Data Architecture Lead
Hiring on behalf of a multi-strategy, multi-manager hedge fund is looking for a Data Architecture Lead to join their team. The firm trades globally across multiple asset classes and investment approaches. The primary focus of this role will be on the buildout and operations of a next generation security master system. In addition to designing and implementing robust data architectures. The successful candidate will lead the security master development team, overseeing the quality, performance, and scalability of the teams’ deliverables.
Key Responsibilities –
- Data Architecture and Design: Lead the design and implementation of the enterprise data architecture, ensuring alignment with the overall business strategy and objectives.
- Develop and maintain the data architecture for the security master system (secmaster), including data models, metadata, and data flow diagrams.
- Team Leadership: Lead and manage the secmaster team of python/sql engineers, providing guidance, mentorship, and support to team members.
- Establish and maintain data governance practices to ensure data quality, consistency, and security. Define data management policies and procedures, including data lineage, data cataloguing, and data retention.
- Monitor and optimize data processes to ensure efficient data integration, transformation, and storage. Technology Leadership: Evaluate and recommend data management tools and technologies to enhance the data architecture.
Qualifications –
- Minimum of 7-10 years of experience in data architecture, data modelling, and data management, preferably within the financial services industry.

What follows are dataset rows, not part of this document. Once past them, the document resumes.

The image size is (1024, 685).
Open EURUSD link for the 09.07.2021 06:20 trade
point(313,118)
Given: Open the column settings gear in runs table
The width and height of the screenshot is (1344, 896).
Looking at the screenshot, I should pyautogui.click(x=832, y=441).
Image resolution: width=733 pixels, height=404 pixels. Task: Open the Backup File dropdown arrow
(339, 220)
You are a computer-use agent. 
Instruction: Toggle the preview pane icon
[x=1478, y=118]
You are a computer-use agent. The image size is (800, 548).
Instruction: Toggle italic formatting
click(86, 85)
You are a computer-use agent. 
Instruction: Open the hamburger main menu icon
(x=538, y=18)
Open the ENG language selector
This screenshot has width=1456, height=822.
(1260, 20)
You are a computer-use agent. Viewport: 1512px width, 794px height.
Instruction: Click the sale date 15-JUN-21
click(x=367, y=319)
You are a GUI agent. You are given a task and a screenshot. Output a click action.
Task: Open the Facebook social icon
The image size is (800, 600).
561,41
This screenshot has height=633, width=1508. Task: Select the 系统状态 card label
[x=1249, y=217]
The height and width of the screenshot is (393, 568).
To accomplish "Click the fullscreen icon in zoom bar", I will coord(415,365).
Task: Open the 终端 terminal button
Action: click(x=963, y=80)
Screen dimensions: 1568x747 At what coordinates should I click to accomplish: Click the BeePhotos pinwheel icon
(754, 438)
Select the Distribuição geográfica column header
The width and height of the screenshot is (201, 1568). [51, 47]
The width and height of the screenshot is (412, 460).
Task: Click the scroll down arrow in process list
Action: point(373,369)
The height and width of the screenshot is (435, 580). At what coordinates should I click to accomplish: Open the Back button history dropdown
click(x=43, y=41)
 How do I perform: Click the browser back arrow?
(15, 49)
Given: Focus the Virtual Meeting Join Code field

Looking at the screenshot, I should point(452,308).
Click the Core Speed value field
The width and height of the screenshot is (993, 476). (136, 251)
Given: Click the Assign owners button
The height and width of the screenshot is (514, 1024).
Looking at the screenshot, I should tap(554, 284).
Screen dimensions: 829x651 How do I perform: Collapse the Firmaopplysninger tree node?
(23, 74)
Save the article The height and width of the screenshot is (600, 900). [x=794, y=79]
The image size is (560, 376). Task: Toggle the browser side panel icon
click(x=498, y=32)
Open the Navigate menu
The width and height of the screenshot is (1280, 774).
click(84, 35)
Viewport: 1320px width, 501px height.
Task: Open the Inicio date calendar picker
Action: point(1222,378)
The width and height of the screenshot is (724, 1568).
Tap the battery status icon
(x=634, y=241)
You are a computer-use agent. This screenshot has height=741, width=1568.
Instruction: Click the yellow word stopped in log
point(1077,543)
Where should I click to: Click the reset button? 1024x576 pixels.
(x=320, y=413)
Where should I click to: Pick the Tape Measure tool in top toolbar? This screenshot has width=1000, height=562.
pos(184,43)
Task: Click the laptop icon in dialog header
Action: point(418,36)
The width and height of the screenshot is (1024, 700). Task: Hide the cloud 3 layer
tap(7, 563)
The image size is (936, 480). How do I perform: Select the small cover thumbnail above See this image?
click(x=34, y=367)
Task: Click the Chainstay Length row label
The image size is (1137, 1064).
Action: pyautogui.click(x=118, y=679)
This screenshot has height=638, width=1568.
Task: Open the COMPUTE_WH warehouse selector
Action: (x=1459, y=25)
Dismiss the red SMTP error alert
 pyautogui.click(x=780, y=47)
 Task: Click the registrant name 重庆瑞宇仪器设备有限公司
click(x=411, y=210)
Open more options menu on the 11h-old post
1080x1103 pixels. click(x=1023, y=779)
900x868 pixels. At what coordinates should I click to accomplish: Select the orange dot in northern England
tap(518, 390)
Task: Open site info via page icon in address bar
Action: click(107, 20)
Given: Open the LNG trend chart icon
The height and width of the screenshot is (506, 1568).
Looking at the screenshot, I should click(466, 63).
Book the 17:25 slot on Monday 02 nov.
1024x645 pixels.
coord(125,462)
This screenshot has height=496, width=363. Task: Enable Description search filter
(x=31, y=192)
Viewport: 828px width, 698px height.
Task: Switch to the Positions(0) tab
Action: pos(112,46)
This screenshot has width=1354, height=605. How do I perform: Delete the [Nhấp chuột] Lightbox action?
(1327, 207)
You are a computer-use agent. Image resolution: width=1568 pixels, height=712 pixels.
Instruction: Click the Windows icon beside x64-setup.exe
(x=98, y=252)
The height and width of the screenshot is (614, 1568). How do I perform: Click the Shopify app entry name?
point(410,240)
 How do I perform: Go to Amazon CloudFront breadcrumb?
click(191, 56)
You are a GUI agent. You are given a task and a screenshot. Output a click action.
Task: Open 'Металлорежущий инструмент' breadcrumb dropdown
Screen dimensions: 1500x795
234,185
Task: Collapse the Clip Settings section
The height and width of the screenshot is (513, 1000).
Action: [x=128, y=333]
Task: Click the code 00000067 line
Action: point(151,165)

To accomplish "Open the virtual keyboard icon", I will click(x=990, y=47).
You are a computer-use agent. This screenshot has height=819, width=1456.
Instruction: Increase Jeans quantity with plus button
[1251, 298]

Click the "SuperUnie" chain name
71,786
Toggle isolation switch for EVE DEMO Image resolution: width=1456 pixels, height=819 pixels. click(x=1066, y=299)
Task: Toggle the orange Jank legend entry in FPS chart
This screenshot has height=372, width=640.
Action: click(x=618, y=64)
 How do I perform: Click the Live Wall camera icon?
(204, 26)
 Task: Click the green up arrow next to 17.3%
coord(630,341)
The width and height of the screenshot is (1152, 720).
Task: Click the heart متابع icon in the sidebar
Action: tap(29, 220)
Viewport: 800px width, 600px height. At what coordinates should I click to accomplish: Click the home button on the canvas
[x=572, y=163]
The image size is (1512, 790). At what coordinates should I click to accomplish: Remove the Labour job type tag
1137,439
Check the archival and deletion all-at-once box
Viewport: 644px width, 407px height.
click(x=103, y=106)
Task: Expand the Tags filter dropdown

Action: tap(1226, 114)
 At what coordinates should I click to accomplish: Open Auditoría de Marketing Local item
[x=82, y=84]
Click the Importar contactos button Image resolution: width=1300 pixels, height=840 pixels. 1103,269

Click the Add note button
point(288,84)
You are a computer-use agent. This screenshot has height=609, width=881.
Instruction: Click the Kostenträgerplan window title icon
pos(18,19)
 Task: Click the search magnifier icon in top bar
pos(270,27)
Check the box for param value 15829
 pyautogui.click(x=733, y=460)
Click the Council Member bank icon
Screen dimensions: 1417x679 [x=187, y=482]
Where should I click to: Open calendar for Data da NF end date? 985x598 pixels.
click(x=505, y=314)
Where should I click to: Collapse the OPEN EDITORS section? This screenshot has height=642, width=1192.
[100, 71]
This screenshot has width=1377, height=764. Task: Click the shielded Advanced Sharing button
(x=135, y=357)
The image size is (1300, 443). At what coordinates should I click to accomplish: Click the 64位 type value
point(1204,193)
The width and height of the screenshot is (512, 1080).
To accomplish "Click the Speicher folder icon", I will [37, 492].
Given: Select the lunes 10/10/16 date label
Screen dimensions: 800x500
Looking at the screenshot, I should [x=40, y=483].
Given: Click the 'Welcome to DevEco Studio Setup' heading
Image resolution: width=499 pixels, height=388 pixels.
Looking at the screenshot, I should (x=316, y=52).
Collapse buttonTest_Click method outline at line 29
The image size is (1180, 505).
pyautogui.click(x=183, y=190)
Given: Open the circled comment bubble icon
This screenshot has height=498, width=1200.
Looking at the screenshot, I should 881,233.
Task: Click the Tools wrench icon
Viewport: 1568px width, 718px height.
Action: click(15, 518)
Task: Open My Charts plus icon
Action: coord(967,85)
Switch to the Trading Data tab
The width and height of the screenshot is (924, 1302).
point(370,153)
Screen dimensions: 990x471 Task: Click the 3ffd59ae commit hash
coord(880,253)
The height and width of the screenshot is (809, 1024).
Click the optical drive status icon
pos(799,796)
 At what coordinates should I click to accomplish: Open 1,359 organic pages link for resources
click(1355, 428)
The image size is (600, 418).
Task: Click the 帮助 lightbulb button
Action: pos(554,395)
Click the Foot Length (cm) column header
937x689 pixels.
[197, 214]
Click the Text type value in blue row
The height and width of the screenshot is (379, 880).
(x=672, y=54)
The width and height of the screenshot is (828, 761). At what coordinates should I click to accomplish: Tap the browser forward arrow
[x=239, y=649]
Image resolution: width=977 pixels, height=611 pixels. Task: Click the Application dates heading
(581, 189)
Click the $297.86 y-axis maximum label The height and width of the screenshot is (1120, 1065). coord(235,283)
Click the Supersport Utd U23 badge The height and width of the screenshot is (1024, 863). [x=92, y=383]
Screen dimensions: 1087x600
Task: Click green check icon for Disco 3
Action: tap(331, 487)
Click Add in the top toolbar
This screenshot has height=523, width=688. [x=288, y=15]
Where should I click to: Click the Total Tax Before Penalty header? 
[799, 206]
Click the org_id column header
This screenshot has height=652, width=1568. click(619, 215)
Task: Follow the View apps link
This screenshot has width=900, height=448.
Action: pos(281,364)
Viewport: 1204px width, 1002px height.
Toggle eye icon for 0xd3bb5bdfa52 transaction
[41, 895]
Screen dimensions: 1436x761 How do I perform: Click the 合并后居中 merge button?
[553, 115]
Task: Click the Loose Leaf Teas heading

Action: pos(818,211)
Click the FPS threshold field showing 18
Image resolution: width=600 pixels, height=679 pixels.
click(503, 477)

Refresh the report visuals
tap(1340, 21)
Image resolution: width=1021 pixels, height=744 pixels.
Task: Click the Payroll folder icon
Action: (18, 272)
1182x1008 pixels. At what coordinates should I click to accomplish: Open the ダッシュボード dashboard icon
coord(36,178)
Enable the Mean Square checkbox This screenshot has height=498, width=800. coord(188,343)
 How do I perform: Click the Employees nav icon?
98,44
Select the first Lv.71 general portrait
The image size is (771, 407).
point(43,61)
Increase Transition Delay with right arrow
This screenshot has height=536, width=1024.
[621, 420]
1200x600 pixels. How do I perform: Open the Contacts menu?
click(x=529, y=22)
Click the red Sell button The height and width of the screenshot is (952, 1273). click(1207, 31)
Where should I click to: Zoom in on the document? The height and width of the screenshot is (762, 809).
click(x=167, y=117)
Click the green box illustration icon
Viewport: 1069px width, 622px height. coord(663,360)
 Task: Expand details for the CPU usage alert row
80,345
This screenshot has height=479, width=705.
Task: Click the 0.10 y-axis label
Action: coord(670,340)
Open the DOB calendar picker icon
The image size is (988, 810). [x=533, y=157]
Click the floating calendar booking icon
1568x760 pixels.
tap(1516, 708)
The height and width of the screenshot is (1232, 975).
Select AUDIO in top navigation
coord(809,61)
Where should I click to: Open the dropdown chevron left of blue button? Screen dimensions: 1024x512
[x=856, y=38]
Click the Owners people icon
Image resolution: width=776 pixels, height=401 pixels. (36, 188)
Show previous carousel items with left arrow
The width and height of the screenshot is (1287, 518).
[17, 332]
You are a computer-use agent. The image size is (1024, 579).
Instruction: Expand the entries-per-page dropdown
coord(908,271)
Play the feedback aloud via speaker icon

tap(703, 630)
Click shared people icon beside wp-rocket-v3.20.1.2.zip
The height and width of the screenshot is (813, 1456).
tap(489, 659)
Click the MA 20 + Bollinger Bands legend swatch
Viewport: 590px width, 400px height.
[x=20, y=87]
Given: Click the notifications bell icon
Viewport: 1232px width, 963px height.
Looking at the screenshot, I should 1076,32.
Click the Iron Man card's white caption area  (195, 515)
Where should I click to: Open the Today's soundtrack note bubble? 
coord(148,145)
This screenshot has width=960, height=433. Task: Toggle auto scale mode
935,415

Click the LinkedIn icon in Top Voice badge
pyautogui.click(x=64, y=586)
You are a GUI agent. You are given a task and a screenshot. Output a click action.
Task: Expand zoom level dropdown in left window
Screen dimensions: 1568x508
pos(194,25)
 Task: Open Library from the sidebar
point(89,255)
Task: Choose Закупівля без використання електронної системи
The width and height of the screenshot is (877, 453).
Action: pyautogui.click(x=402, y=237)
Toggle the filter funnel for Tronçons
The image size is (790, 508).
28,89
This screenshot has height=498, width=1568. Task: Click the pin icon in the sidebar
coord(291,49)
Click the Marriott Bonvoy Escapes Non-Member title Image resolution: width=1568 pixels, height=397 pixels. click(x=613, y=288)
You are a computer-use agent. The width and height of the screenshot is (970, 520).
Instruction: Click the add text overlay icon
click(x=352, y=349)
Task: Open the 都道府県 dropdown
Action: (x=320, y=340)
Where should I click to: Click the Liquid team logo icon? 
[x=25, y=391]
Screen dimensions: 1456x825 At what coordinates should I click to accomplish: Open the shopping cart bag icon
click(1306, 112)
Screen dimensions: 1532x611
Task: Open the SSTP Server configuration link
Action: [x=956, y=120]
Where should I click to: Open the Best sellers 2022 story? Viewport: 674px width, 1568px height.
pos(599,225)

- Deep experience with security master systems (secmaster) in a hedge fund or investment management context. Deep knowledge of financial instruments in a variety of asset classes: equities, options, futures, credit products, etc.
- Technical Skills: Strong experience with the SQL Server platform and T-SQL querying. Familiarity with cloud data platforms (e.g., AWS, Azure) and big data technologies (e.g., Kafka, Spark, Databricks, Snowflake).
- Expert-level knowledge of building ETL processes in Python. Expert-level knowledge of performance tuning and optimization in a Python / SQL Server environment
This role offers highly competitive compensation as well as a flexible hybrid working model.